**Directions**
Show every line from the data below that includes "computer".
---------------
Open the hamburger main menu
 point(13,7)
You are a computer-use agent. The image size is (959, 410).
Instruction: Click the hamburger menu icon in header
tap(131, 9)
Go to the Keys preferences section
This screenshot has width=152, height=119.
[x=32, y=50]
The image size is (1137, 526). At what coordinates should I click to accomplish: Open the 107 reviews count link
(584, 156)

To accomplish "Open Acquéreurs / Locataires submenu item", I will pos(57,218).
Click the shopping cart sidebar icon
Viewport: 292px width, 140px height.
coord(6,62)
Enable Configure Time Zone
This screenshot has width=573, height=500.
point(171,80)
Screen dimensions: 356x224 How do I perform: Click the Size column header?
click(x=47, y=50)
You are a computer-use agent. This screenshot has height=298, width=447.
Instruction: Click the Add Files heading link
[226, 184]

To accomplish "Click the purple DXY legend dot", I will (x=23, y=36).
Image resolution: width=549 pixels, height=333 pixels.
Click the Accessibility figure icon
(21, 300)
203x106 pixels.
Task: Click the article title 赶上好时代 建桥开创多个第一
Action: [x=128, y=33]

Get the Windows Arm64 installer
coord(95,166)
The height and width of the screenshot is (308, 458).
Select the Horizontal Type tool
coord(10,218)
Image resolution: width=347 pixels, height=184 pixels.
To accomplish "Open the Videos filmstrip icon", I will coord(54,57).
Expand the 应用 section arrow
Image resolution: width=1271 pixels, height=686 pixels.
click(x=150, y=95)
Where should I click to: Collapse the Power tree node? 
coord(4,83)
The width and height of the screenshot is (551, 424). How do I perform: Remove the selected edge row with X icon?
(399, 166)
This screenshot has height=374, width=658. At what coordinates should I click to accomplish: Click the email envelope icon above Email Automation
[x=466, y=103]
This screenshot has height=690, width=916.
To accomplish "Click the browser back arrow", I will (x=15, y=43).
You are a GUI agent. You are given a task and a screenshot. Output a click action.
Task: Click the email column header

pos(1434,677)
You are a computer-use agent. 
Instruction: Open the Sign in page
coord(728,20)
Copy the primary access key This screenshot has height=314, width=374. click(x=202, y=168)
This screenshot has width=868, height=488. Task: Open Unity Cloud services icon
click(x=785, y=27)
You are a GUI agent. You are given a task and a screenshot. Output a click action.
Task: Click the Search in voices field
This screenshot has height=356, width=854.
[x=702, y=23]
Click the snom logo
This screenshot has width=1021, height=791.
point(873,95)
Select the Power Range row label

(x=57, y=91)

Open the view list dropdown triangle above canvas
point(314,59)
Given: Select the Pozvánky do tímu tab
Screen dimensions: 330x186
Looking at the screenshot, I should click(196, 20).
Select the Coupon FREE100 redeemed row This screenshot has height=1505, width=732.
---------------
**Result for this exercise**
You are a computer-use agent. The image size is (959, 410).
You are a computer-use agent. This screenshot has height=298, width=447.
You are a computer-use agent. 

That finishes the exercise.